------ Information

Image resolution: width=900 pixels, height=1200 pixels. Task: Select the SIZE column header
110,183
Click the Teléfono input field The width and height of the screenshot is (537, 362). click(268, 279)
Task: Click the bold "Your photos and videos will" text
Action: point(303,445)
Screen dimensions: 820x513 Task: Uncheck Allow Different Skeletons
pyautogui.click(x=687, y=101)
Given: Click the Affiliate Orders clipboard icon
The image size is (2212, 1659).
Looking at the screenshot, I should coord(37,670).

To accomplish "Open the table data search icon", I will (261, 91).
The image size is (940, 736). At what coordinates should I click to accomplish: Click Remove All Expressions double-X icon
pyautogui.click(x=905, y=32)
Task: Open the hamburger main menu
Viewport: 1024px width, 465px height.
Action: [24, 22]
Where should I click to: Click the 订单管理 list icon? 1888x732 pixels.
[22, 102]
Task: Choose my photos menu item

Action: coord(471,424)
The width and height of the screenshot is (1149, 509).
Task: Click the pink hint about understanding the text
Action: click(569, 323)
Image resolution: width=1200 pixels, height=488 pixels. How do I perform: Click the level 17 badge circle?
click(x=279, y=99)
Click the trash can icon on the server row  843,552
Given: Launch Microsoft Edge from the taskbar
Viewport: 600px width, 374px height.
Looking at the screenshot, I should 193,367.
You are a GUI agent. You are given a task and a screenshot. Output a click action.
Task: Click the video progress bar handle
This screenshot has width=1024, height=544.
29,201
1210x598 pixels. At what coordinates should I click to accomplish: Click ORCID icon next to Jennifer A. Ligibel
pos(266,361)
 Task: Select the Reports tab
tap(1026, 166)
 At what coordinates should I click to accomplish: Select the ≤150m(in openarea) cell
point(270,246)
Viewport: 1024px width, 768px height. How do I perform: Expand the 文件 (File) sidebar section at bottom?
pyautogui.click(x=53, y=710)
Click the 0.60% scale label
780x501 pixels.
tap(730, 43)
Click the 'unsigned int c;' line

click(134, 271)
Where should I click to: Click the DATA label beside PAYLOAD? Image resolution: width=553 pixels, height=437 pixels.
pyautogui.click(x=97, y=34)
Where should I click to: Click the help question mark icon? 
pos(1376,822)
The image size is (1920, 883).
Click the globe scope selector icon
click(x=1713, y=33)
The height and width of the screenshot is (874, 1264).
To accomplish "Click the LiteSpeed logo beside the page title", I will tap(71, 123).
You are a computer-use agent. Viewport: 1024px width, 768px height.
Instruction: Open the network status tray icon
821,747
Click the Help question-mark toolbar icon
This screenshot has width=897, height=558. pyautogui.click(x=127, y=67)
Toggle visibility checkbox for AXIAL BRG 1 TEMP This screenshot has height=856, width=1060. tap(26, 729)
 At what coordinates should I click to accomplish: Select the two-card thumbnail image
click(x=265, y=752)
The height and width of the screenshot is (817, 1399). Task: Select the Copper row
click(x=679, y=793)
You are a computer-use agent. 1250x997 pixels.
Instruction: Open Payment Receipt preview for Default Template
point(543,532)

------------

◆ **Exercise**
Repeat the listing exactly, from its first line to its last.

◆ **Written response**
Image resolution: width=900 pixels, height=1200 pixels. Task: Select the SIZE column header
110,183
Click the Teléfono input field The width and height of the screenshot is (537, 362). click(268, 279)
Task: Click the bold "Your photos and videos will" text
Action: point(303,445)
Screen dimensions: 820x513 Task: Uncheck Allow Different Skeletons
pyautogui.click(x=687, y=101)
Given: Click the Affiliate Orders clipboard icon
The image size is (2212, 1659).
Looking at the screenshot, I should coord(37,670).

To accomplish "Open the table data search icon", I will (261, 91).
The image size is (940, 736). At what coordinates should I click to accomplish: Click Remove All Expressions double-X icon
pyautogui.click(x=905, y=32)
Task: Open the hamburger main menu
Viewport: 1024px width, 465px height.
Action: [24, 22]
Where should I click to: Click the 订单管理 list icon? 1888x732 pixels.
[22, 102]
Task: Choose my photos menu item

Action: coord(471,424)
The width and height of the screenshot is (1149, 509).
Task: Click the pink hint about understanding the text
Action: click(569, 323)
Image resolution: width=1200 pixels, height=488 pixels. How do I perform: Click the level 17 badge circle?
click(x=279, y=99)
Click the trash can icon on the server row  843,552
Given: Launch Microsoft Edge from the taskbar
Viewport: 600px width, 374px height.
Looking at the screenshot, I should 193,367.
You are a GUI agent. You are given a task and a screenshot. Output a click action.
Task: Click the video progress bar handle
This screenshot has width=1024, height=544.
29,201
1210x598 pixels. At what coordinates should I click to accomplish: Click ORCID icon next to Jennifer A. Ligibel
pos(266,361)
 Task: Select the Reports tab
tap(1026, 166)
 At what coordinates should I click to accomplish: Select the ≤150m(in openarea) cell
point(270,246)
Viewport: 1024px width, 768px height. How do I perform: Expand the 文件 (File) sidebar section at bottom?
pyautogui.click(x=53, y=710)
Click the 0.60% scale label
780x501 pixels.
tap(730, 43)
Click the 'unsigned int c;' line

click(134, 271)
Where should I click to: Click the DATA label beside PAYLOAD? Image resolution: width=553 pixels, height=437 pixels.
pyautogui.click(x=97, y=34)
Where should I click to: Click the help question mark icon? 
pos(1376,822)
The image size is (1920, 883).
Click the globe scope selector icon
click(x=1713, y=33)
The height and width of the screenshot is (874, 1264).
To accomplish "Click the LiteSpeed logo beside the page title", I will tap(71, 123).
You are a computer-use agent. Viewport: 1024px width, 768px height.
Instruction: Open the network status tray icon
821,747
Click the Help question-mark toolbar icon
This screenshot has width=897, height=558. pyautogui.click(x=127, y=67)
Toggle visibility checkbox for AXIAL BRG 1 TEMP This screenshot has height=856, width=1060. tap(26, 729)
 At what coordinates should I click to accomplish: Select the two-card thumbnail image
click(x=265, y=752)
The height and width of the screenshot is (817, 1399). Task: Select the Copper row
click(x=679, y=793)
You are a computer-use agent. 1250x997 pixels.
Instruction: Open Payment Receipt preview for Default Template
point(543,532)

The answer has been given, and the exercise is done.